Un carnage immonde ce 23 octobre, à Sidi Ali Bou Aoune, avec un bilan accablant de six martyrs de la Garde Nationale.
Un policier abattu à Menzel Bourguiba, le soir du même 23, ça suffit! Si le terrorisme est l’ennemi, pourquoi le pays ne se donne pas une stratégie nationale pour l’endiguer? Si. Elle a été proposée par les corps de sécurité, disent certains de leurs représentants syndicaux auxquels se sont adjoints des experts indépendants et dévoués.
Les terroristes, insaisissables? Oui, parce que des voix “amies et infiltrées“ les renseignent in extremis pour échapper aux policiers ou pour, carrément, prendre l’initiative d’attaquer le “Taghout“.

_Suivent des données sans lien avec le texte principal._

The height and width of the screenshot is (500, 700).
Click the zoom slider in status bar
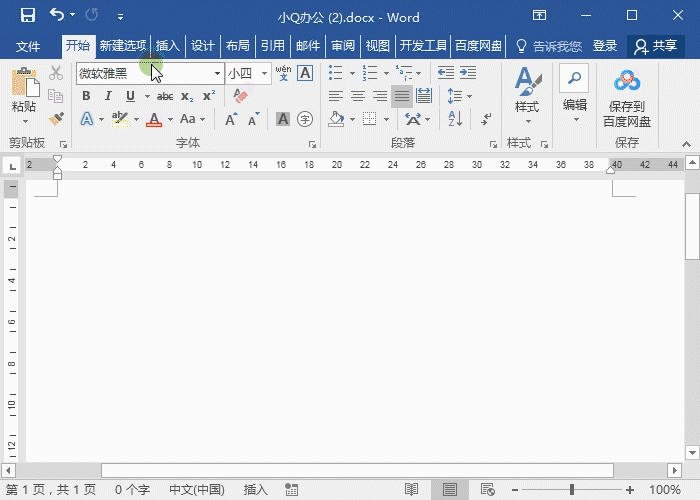[572, 490]
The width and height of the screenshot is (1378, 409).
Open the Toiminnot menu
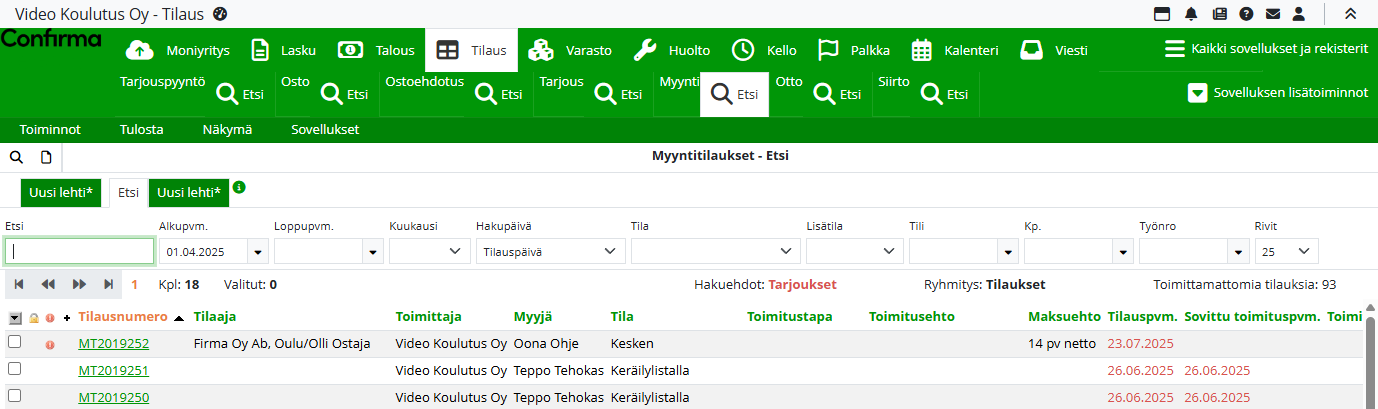(50, 129)
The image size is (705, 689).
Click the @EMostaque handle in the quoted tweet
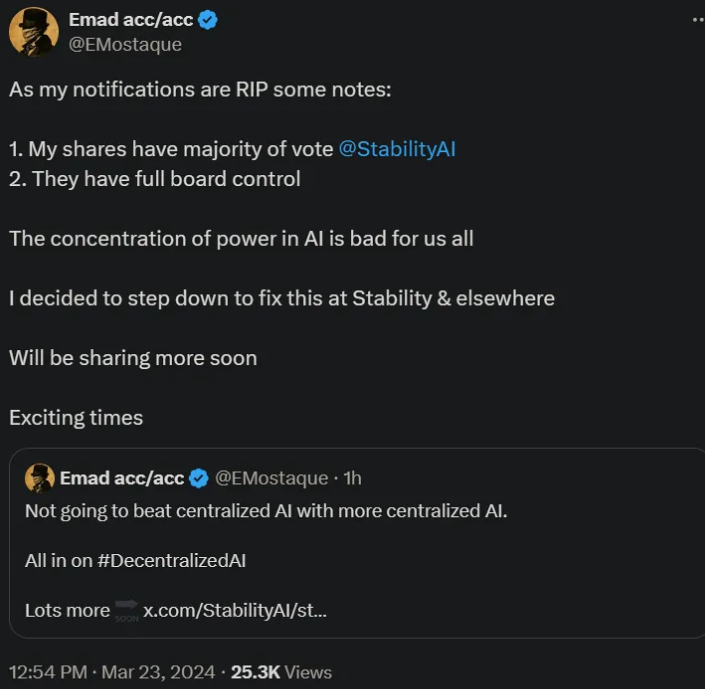coord(272,479)

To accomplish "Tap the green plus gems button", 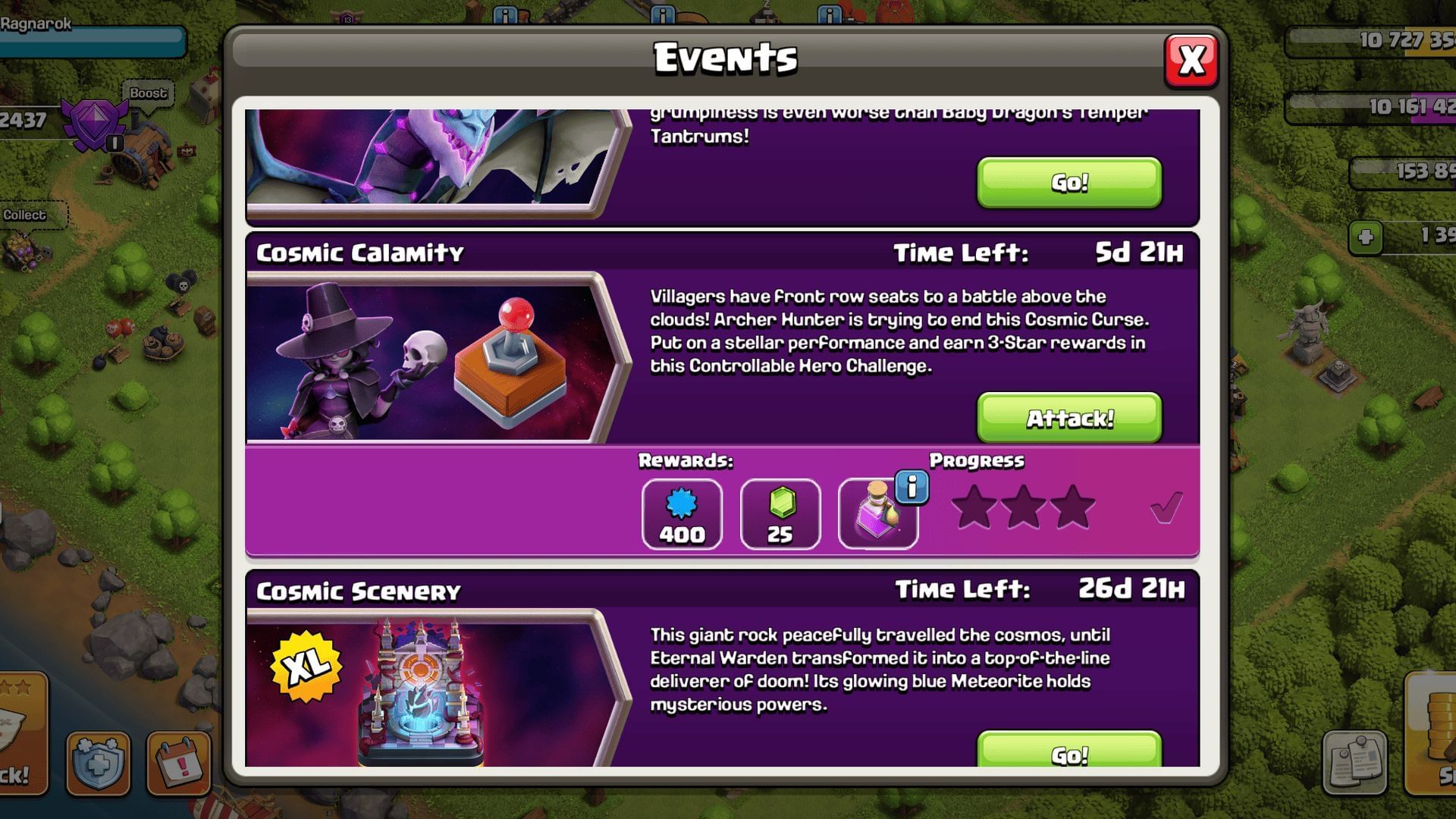I will coord(1365,237).
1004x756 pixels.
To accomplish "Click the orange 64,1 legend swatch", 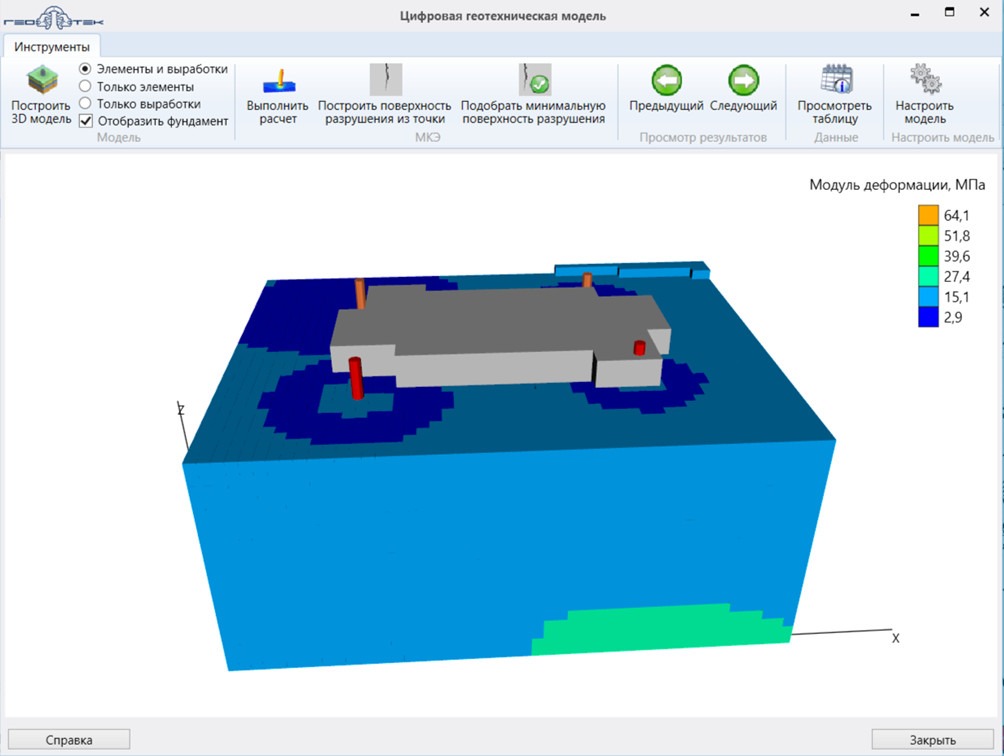I will coord(929,215).
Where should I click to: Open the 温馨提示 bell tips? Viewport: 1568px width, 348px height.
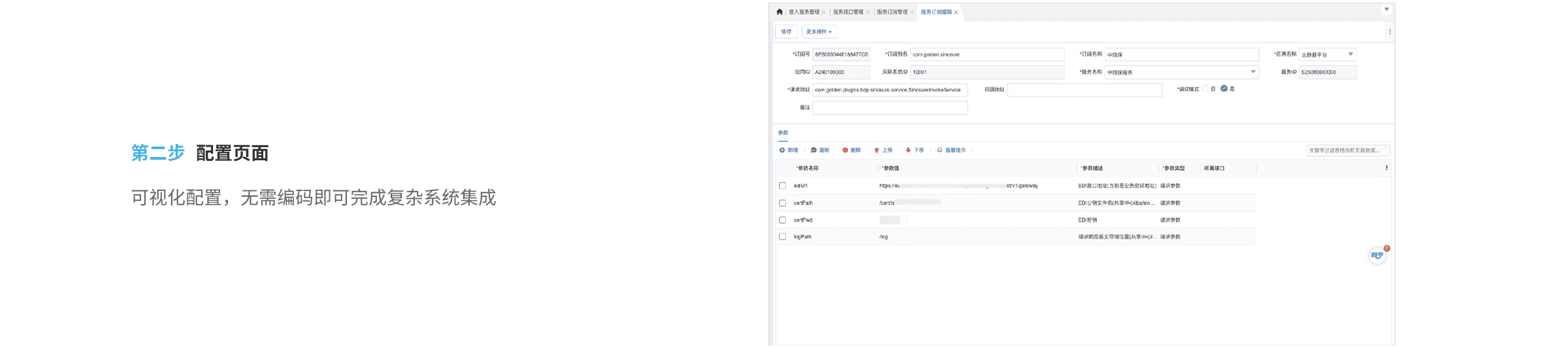pos(939,150)
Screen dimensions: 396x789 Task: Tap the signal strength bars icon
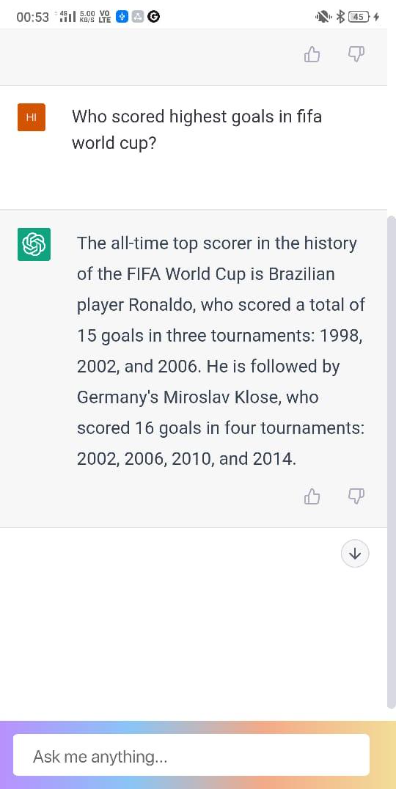click(x=67, y=17)
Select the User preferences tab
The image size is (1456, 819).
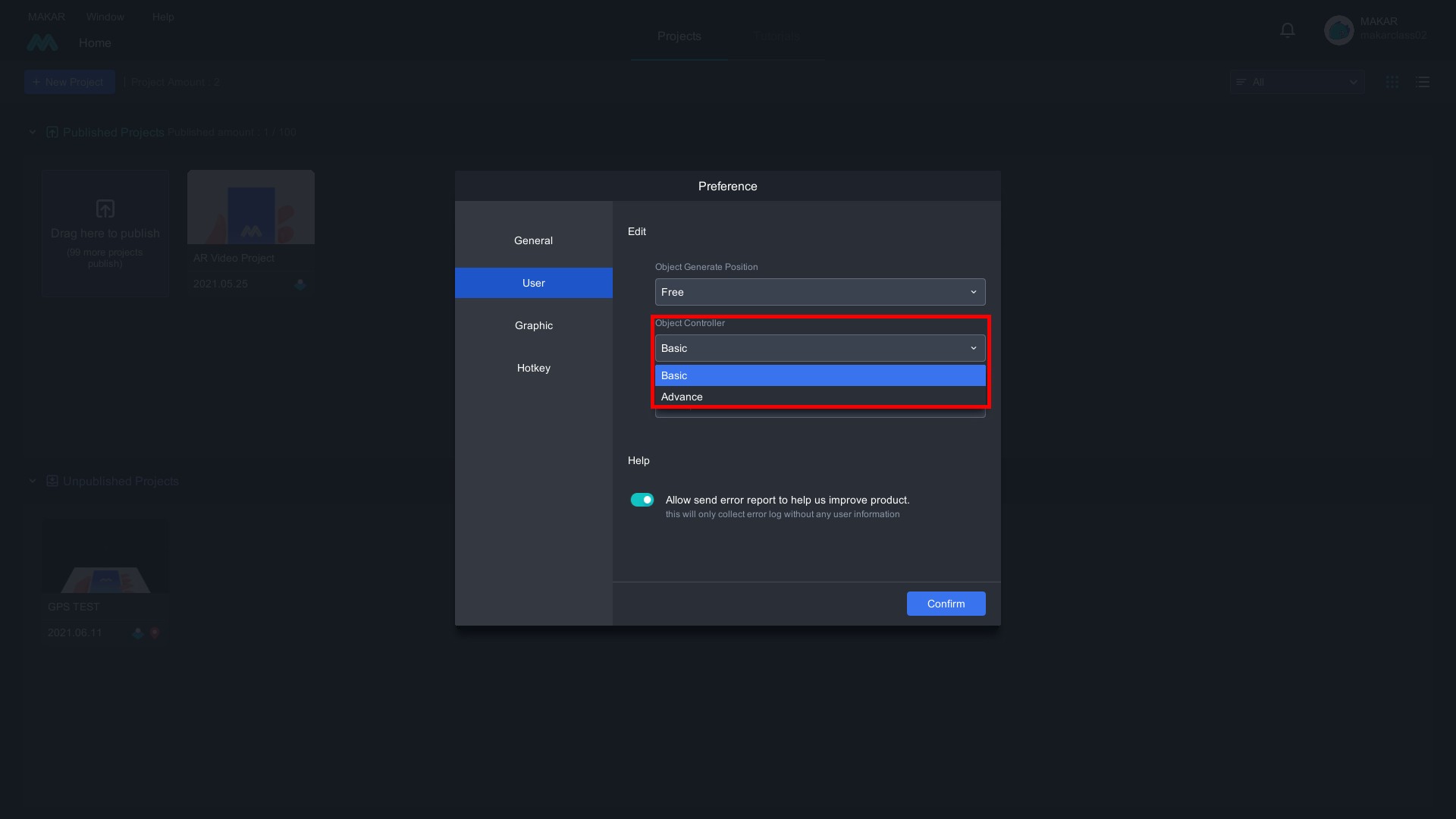pos(533,282)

Le terrorisme s’incruste et prend ses quartiers. Une “croisade“ contre les terroristes, leurs relais locaux, leurs réseaux, n’est-elle pas à engager tout de suite? Le chef du gouvernement n’en a pas parlé. Curieusement, la saillie terroriste lui donne motif à rendre le tablier? Que, non. Mais à se maintenir en service.
Ajouter que le timing des attentats est “comme tombé du ciel“. Bonté divine, que tout cela est inquiétant et obscur. L’attentat profite à un gouvernement qui déclarait quelques jours plutôt avoir terrassé le terrorisme. Si donc l’attentat profite à qui on sait, cela pourrait renseigne sur son mobile.
On ne voudrait pas se précipiter mais cela nous force à dire que le terrorisme n’est pas aussi aveugle qu’on veut bien nous le faire croire. Il brûle les corps de sécurité sur le bûcher de sa haine. Il cherche à atteindre l’Etat national. Par conséquent, le terrorisme n’est pas aveugle mais il porte des œillères car il s’acharne contre l’Etat. De la sorte, quand on prétend lutter efficacement contre le terrorisme, on doit présenter un plan pour préserver l’Etat. Le gouvernement de la Troïka le fait-il? Il n’en a pas parlé, et puis il traîne trop de casseroles. Qui est donc le plus indiqué pour faire le travail?
La Troïka active ses partenaires
Le Quartet, largement soutenu par le socle national de l’opinion, dit qu’un gouvernement neutre, à l’abri des interférences partisanes, ne privilégiant que les priorités nationales, est plus indiqué pour faire le travail. Hélas, des voix dissonantes se sont exprimées.
Mohamed Bennour, intervenant par téléphone sur Nessma, propose un gouvernement d’unité nationale, idée envisagée puis abandonnée par le quartet.
Le président va encore plus loin. Il lie le départ du gouvernement à l’achèvement du processus constitutionnel, puis suppléant le dialogue et le quartet, c’est lui qui nommerait un nouveau chef de gouvernement. Tout donne à croire que le dialogue a été soufflé par l’onde de choc du carnage de Sidi Ali Bouaoune.
En choisissant de se maintenir au pouvoir, le gouvernement sait qu’il va se mettre à dos le bon peuple. Sur qui s’appuiera-t-il pour continuer à invoquer la légitimité? Comme disait Marcel Prout, le mystère est trop clair.